Je vais tout de suite aller à l'essentiel : Orange flottant, premier LP des Lunatiques, succédant à une flopée d'EPs, est un grand disque. Pas au sens propre du terme, même si le groupe québécois m'a fait passer un vinyle en guise d'exemplaire promo (et donc de plus grande taille qu'un CD). Non non, je parle vraiment du contenu. L'univers décalé et imprévisible du quintet a rendu ma première écoute vraiment excitante, et les suivantes ont été une succession de moments incroyables. Ouais, carrément.

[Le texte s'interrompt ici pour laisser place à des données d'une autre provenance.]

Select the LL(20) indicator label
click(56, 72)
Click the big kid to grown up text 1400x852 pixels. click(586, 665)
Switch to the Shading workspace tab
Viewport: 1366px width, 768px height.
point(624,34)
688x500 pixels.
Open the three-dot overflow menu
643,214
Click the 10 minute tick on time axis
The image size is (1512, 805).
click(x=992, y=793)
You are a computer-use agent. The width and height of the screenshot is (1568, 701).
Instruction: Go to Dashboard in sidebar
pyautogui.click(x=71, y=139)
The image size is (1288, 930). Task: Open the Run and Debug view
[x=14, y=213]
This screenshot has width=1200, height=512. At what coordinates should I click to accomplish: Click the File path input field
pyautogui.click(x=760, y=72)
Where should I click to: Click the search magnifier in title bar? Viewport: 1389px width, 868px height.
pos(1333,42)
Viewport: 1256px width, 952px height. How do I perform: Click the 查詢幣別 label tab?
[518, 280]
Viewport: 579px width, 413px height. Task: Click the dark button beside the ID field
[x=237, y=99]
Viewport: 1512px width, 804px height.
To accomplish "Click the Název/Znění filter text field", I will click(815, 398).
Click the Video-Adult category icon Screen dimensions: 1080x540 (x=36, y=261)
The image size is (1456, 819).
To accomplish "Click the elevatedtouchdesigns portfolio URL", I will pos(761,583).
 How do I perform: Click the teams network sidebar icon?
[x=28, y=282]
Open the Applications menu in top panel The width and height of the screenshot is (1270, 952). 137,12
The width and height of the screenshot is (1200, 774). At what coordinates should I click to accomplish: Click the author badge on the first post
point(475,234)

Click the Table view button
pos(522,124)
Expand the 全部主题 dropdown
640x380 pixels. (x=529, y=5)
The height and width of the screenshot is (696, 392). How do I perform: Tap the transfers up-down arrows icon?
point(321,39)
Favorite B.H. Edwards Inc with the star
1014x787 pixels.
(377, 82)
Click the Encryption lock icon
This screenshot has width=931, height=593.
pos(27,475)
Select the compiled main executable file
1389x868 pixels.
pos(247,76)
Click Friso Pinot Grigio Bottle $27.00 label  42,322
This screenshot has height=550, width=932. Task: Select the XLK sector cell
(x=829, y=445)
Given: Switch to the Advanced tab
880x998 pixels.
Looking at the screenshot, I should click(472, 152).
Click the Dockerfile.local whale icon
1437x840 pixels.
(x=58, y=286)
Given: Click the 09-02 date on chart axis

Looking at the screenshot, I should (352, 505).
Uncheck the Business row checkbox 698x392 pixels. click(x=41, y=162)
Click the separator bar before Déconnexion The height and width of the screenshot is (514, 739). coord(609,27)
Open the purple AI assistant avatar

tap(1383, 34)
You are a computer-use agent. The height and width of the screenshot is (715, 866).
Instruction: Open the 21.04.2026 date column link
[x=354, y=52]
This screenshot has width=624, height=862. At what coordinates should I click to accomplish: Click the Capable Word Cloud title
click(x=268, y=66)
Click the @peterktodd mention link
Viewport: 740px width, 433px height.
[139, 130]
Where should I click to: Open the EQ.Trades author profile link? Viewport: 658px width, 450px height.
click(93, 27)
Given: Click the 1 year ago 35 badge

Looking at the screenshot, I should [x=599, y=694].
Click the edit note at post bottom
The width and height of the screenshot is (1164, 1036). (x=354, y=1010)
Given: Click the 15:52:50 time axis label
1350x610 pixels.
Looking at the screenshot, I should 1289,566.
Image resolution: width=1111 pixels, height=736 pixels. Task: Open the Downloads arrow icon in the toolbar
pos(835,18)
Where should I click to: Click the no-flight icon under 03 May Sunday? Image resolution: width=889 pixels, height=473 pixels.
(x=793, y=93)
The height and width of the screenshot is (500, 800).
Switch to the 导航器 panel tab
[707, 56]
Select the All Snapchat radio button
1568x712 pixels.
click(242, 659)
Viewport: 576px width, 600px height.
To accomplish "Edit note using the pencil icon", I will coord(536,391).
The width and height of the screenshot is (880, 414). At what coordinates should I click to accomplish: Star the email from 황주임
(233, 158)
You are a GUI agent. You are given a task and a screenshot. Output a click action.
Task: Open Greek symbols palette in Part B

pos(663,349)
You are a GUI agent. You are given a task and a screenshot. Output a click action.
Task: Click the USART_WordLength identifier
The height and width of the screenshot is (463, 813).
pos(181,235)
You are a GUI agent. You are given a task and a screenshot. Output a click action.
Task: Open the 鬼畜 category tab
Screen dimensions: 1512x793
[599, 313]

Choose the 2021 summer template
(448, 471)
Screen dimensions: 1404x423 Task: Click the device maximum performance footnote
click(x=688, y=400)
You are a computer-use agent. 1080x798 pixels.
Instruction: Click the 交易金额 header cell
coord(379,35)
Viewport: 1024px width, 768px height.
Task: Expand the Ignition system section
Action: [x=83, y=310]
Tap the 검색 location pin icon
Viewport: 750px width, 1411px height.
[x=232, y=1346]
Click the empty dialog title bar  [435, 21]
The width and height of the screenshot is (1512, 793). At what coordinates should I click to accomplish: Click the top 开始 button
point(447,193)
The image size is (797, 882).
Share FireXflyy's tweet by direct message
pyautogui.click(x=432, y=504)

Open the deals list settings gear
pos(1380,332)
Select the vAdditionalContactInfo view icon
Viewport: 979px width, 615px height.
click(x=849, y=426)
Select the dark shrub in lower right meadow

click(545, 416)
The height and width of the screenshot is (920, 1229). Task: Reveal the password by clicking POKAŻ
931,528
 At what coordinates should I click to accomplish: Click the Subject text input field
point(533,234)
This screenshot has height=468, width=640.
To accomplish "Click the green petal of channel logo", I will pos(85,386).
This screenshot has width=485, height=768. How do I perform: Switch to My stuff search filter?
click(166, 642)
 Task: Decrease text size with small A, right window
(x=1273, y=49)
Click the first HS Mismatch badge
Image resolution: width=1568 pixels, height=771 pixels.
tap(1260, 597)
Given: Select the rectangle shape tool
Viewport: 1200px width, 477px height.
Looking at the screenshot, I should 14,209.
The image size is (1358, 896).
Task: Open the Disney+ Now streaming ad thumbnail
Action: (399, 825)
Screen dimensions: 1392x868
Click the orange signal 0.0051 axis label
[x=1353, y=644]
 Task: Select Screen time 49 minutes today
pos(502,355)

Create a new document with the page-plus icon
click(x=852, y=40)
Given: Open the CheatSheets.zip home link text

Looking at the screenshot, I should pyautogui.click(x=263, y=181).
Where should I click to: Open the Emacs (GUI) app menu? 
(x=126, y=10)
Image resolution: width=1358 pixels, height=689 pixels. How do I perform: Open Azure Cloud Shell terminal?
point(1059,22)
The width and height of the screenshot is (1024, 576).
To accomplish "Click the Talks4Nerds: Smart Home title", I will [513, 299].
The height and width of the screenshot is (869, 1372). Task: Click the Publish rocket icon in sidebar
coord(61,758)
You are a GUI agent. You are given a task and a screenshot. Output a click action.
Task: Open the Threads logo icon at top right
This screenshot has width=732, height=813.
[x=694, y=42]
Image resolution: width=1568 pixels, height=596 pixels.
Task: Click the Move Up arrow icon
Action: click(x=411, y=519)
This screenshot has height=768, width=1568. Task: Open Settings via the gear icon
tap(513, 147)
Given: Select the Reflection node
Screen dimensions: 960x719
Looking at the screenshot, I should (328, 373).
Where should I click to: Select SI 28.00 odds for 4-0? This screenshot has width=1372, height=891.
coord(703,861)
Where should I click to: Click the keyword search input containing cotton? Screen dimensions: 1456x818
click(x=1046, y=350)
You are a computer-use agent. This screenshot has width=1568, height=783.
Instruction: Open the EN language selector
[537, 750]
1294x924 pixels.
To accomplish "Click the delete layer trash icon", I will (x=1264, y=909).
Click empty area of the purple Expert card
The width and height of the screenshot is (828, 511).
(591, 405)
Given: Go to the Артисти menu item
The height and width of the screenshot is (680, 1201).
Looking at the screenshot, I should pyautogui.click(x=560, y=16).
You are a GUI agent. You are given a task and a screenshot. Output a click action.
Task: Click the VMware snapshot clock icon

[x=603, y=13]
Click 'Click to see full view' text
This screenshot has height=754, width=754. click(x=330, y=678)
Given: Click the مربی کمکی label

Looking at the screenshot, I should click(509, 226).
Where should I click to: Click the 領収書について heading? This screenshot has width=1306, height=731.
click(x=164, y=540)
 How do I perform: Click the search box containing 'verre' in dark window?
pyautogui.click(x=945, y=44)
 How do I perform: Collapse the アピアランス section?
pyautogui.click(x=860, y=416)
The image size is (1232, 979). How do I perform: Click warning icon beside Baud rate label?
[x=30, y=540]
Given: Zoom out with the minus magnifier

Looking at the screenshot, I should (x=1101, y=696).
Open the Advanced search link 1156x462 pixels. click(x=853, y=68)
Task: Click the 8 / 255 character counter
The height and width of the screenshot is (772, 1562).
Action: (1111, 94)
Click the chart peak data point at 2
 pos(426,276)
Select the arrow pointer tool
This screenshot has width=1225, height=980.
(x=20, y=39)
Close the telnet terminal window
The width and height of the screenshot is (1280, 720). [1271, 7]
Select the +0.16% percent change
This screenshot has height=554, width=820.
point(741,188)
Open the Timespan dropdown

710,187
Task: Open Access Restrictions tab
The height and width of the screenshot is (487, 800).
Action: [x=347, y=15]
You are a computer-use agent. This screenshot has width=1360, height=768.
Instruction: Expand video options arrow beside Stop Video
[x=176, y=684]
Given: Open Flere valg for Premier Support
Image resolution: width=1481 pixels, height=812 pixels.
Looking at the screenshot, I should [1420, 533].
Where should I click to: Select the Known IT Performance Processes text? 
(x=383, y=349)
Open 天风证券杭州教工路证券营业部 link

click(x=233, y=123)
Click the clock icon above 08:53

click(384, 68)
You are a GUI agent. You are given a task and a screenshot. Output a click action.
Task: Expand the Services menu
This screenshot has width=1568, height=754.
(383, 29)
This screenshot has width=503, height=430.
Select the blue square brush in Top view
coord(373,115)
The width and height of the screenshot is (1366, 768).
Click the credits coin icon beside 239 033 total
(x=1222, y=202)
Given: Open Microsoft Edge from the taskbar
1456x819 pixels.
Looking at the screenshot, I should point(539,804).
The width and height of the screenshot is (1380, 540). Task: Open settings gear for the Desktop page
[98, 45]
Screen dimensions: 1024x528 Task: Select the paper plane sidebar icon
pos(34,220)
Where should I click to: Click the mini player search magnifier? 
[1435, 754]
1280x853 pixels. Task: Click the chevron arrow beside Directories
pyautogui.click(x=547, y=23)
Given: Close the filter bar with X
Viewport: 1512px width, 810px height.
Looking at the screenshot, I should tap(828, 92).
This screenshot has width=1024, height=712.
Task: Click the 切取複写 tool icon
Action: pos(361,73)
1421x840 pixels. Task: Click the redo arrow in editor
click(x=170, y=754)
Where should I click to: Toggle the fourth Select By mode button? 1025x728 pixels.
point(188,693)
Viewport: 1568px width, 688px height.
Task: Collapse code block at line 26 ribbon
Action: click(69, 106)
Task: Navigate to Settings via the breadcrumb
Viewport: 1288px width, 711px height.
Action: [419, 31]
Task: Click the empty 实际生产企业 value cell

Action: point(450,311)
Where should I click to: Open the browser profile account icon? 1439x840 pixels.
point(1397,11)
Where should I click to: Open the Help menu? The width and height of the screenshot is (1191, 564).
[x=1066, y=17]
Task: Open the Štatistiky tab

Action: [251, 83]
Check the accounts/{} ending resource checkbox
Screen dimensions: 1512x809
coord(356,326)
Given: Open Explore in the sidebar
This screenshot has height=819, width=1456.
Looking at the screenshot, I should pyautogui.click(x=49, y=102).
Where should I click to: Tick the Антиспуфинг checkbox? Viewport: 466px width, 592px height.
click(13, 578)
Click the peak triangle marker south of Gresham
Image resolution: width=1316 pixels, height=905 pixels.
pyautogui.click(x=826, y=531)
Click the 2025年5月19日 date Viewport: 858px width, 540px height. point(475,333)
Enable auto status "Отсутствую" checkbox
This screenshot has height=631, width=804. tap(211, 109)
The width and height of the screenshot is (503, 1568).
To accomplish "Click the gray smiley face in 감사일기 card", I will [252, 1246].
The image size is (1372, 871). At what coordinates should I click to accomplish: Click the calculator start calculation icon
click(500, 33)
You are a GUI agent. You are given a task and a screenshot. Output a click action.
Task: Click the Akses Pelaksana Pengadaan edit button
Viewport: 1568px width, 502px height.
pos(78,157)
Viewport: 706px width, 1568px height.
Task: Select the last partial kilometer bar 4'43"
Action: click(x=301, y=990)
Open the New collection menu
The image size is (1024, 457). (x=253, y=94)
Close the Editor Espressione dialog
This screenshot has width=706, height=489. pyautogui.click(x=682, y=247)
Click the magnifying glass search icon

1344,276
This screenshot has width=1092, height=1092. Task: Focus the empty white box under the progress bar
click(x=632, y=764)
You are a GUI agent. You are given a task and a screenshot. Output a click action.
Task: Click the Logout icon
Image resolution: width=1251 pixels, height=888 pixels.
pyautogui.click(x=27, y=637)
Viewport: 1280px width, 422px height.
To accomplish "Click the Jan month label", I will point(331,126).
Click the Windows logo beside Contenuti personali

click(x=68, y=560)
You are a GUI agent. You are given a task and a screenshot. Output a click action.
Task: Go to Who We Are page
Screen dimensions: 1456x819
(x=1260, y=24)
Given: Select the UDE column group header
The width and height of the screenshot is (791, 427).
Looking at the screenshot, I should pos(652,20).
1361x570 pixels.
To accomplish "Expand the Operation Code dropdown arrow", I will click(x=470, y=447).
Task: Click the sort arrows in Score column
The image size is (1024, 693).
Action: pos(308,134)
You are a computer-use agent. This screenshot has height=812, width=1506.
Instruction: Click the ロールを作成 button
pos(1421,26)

Il faut dire que Les Lunatiques explorent, majoritairement dans la langue de Robert Charlebois, divers univers tellement aux antipodes que chaque interaction fait mouche. Passer de la musique pop 60's ("Marie dans le coma") aux riffs à la Black Sabbath ("Popcorn psychédélique") en revisitant le bluegrass ("These boots aren't made for playing drums") et le disco funk ("Faire danser les morts" que n'aurait pas renié Prince) et le post punk, c'est déjà compliqué à imaginer. Alors exécuter (à la perfection soit dit en passant) ces différents styles au sein d'un même disque, je dis carrément bravo. Ça part dans tous les sens (et donc dans tous les styles) avec une aisance presque insolente mais ça fait mouche à chaque fois. Les touches lo fi/psyché et les compositions entraînantes et abouties rendent ce disque aussi planant que jubilatoire. Et si Les Lunatiques étaient les Beatles, Orange flottant serait leur Sgt. Pepper's Lonely Hearts Club Band. Bah oui, qu'est-ce que tu crois ? Il n'y a qu'à écouter l'intro de "Nous sommes de la drogue" pour s'y croire un petit peu.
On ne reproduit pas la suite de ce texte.